Profit or public service: call in the "users"

I found some convergence in two very different blogs on the value of what-used-to-be-readers in the age of diminishing newspaper sales and trust in journalists.

Ted Leonsis – US sports team owner, former AOL executive, film producer and much else – offers a Ten Point Plan to Revinent The Newspaper Business.
He starts with 1. Get out of the newspaper business – saying you shouldn’t be defined by delivery mechanism: think content distributed by TV, mobile, Web 2.0, radio etc. He goes on to say give it away, team up with media businesses … and lots more to increase ad revenues. Get rid of senior editors … what you need is “algorith managers” who know how to get the best click through to ads.
However, if Ted doesn’t value old-style editors, he does like readers:

9. Embrace user generated content. Today a newspaper company looks at its readership with basic disdain. These organizations must learn how to turn their millions of readers into content generators by creating a national polling service; embracing message board posters as part of the network; finding ways to get consumers to become uploaders of information; and creating local real time YouTube-like applications. Everyone has a cell phone with a camera. Everyone has a cell phone with a video camera. Embrace this audience with services and even a way to get money back for their contributions. Make them a part of your network. Don’t preach to them. Activate them to add to the knowledge base.

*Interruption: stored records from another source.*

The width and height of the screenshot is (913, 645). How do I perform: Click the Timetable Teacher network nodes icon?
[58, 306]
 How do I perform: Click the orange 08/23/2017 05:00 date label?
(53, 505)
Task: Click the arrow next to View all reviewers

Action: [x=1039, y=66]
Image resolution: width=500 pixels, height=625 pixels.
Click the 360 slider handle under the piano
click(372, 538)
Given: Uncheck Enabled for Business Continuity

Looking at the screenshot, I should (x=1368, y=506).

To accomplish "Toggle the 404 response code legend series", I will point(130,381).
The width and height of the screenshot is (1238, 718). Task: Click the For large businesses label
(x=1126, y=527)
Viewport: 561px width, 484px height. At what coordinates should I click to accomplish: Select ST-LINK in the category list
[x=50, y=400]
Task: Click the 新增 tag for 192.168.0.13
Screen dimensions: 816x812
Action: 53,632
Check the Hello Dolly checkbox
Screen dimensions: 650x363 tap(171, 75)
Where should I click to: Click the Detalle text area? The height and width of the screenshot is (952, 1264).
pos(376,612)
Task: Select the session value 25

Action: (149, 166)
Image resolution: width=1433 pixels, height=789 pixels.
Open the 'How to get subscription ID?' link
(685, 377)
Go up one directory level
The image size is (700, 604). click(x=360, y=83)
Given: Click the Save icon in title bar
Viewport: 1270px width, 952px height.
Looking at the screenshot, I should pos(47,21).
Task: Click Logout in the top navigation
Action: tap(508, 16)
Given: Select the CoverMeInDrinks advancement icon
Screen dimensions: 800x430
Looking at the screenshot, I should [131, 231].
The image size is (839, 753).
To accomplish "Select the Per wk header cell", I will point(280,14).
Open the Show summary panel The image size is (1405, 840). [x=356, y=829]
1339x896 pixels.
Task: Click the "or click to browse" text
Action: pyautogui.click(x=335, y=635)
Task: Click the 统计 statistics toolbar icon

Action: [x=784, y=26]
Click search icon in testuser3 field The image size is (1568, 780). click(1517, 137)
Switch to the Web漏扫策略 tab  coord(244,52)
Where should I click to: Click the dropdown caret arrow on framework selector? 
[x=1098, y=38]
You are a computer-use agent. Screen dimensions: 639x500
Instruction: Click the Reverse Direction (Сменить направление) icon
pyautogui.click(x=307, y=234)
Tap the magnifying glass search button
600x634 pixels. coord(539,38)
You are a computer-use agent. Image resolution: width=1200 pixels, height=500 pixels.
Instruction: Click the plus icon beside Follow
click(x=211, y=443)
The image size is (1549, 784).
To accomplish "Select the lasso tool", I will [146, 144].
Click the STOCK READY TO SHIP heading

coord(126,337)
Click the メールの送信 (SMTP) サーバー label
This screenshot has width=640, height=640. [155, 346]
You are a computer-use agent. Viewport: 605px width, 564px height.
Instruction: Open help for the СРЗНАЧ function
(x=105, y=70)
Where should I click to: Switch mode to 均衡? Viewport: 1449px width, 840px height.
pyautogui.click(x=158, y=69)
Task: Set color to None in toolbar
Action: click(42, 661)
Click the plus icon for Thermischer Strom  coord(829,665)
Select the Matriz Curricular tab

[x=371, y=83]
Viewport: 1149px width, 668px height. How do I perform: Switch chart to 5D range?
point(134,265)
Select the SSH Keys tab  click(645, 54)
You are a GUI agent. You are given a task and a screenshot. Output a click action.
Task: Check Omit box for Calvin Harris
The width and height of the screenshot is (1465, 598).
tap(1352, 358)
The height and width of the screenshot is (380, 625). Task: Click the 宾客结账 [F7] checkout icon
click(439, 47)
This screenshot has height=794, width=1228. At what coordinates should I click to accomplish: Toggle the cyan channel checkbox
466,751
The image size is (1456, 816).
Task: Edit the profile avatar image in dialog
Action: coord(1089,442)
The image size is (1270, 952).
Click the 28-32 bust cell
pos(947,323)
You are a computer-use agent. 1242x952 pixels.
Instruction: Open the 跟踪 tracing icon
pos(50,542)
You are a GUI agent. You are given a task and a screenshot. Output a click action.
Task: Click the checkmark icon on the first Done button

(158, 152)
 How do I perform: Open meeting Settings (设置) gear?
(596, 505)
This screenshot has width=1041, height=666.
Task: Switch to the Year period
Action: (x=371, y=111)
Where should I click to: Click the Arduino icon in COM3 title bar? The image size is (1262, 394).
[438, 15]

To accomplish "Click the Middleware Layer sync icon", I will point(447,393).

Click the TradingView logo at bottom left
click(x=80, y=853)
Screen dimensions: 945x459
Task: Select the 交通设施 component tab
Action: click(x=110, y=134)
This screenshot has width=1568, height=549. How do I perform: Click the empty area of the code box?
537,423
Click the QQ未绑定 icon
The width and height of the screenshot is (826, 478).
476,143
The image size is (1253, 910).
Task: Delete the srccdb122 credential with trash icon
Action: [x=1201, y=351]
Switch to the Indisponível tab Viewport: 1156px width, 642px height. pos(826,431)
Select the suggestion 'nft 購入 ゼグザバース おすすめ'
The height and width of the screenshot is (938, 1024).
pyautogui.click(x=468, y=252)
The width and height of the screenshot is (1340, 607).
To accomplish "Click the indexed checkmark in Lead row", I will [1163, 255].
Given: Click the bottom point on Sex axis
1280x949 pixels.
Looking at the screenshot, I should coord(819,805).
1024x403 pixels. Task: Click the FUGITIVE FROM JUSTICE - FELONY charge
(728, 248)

T-shirtOver in the UK Charlie Beckett is reviewing Nick Davies’ book Flat Earth News, which blames commercial pressure for an erosion of ethical and effective original investigative journalism … but doesn’t, in Charlie’s opinion, have enough useful to say about what’s to be done. Nick pretty much ignores the positive potential of the Internet, unless savings by using new technology allows employment of more journalists.

Charlie is concerned to increase the contribution journalism can make to more than the bottom line. He

I believe that the solution lies in a mix of market and public service journalism. We need to protect the BBC and invest as societies in other forms of media that address market failure. News media companies need to invest in the future – and they are. But above all we need to seize the opportunities offered by new technology to bring the public in to the process.

… adding:

Davies’ mistake is to think in terms of the numbers of hacks at desks when we should be thinking about flows of information and transparency. It is the public who have the data, the knowledge and the critical insights that can bridge the funding gap.

He adds a plug for Networked Journalism and his forthcoming book SuperMedia (Saving Journalism So It Can Save The World), which I’m really looking forward to. You can get a foretaste in Charlie’s article for the Press Gazette last year.

Two objectives and perspectives – one increased profits, the other saving the world, but a similar solution: support your reader-viewers. Fine so long as they stay contented.